One of his earlier books
Geography of Nowhere is a rant/discussion of strip malls, architectural ugliness, dependence on automobiles, sprawl, surburbs and non-sustainable lifestyles. I only mention that because he has a desire to see these things change. His "we're going to hell in a handbasket approach to the oil shortage" may be colored somewhat by his desire to see some of the things cheap oil allowed (see above) go away.
I would think even very reasonable people can get something out of the 1998 Scientific American article, which is saying many of the same things, in a less inflammatory way.
Some combination of greed, optimism, self delusion and ignorance probably got us here. Maybe it's time to wake up the sleeping masses..or wait until gas is 6 bucks a gallon and a gallon of milk the same.
Jay Forrester and other experts in
System Dynamics have been talking about the conditions that got us here for fifty years or so. His students Dennis and Donella Meadows and others wrote about the
Limits to Growth 35 years ago. Jimmy Carter was singing this song in the 70's but people didn't like to hear it. The WTO protesters were voicing concerns about some of the reasons for us being in this predicament five years ago...and yet here we are in 2005 - fat, dumb and happy (I'm speaking personally).
The peak of easily extractable oil is upon us, we are own the downside of that bell-curve and the ride may be a wild one.
Alternative energy sources are not developed to a point that would even come close to replacing petroleum.
Our planning (lack of planning) has made the problem, as one of my professors use to say - deliciously difficult.
(a) we sprawled out our cities and made people dependent on automobiles
(b) we covered up farmland with that sprawl
(c) we allowed agribusiness to destroy whatever small farms were left
(d) rather than rotating crops or resting soil, we depend on giant monocultural farms that are heavily dependent on petroleum based fertilizers and pesticides.
(e) our food supply system depends on petroleum for transportation of cheap food produced in distance places to other states or nations, for sale and consumption.
(f) we continued to build less and less fuel efficient cars, even after the 1973 warning shot aka "the
oil crisis" when OPEC shut off the spigot for awhile.
(g) our Walmart model of consumption is predicated on cheap oil.

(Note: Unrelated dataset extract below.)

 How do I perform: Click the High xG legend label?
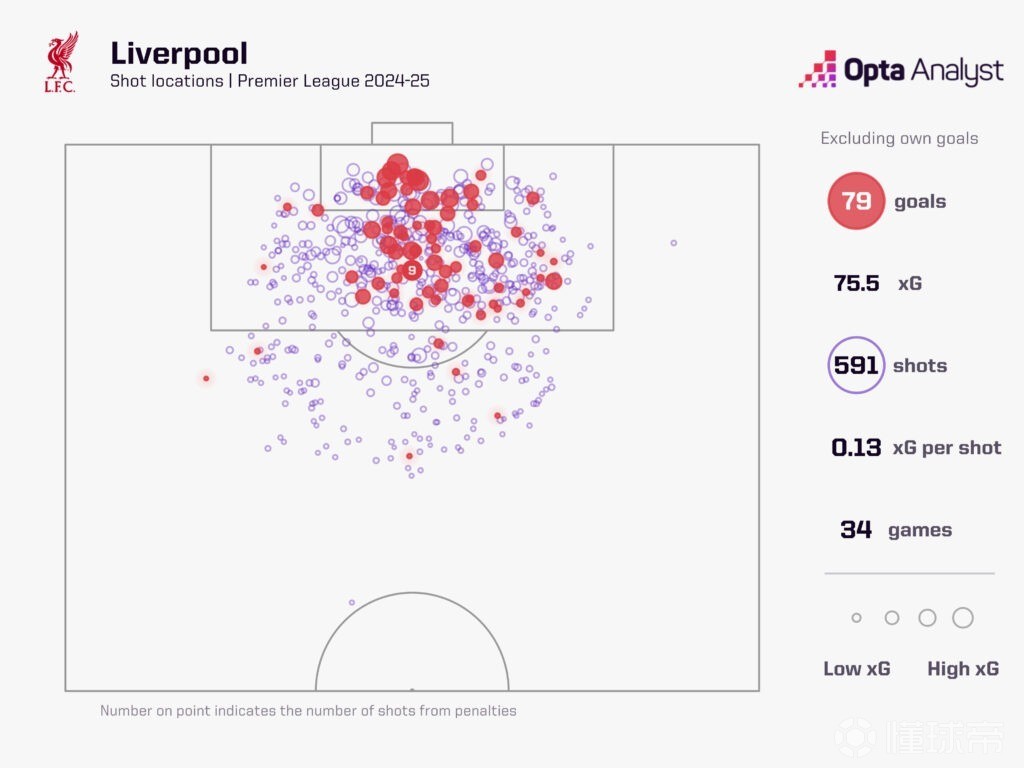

Buying from the cheapest producer forces us to import products from distant places with cheap labor.
(h) we allowed our rail systems (one of the most efficient ways of transporting goods) to deteriorate.
(i) we made very little progress in improving mass transportation while continuing to allow unplanned living places that lack the basic infrastructure (schools, churches, stores, common green space, sidewalks, parks) that make a liveable community.
(j) we mass consumed as much as we could as fast as we could with little thought for recycling, reuse, downsizing, or otherwise addressing our
affluenza.
(k) somehow we missed the point that the Chinese not only were coming out of their centuries long sleep but were quickly becoming a billion plus set of people who saw what we have and wanted a
piece of it.
____________________________I'm not convinced it's too late...it's never too late. We are a resourceful people. There will probably be some quality of life enhancements as we replan our society to use available non-renewable energy sources more wisely. Return of small local farms, appreciation for nature, decreased greenhouse gas, more livable communities and a general decline in our use of the Earth's resources.
If I was a young person I'd be thinking about the future when it comes to occupational, housing and transportation choices. I'm sure most young people do just that...walking, riding bikes, wanting to live near where the action is (in the city not the burbs), or maybe on a nice small mostly self-sustaining farm and understanding the - consume at any cost model is not going to go on forever.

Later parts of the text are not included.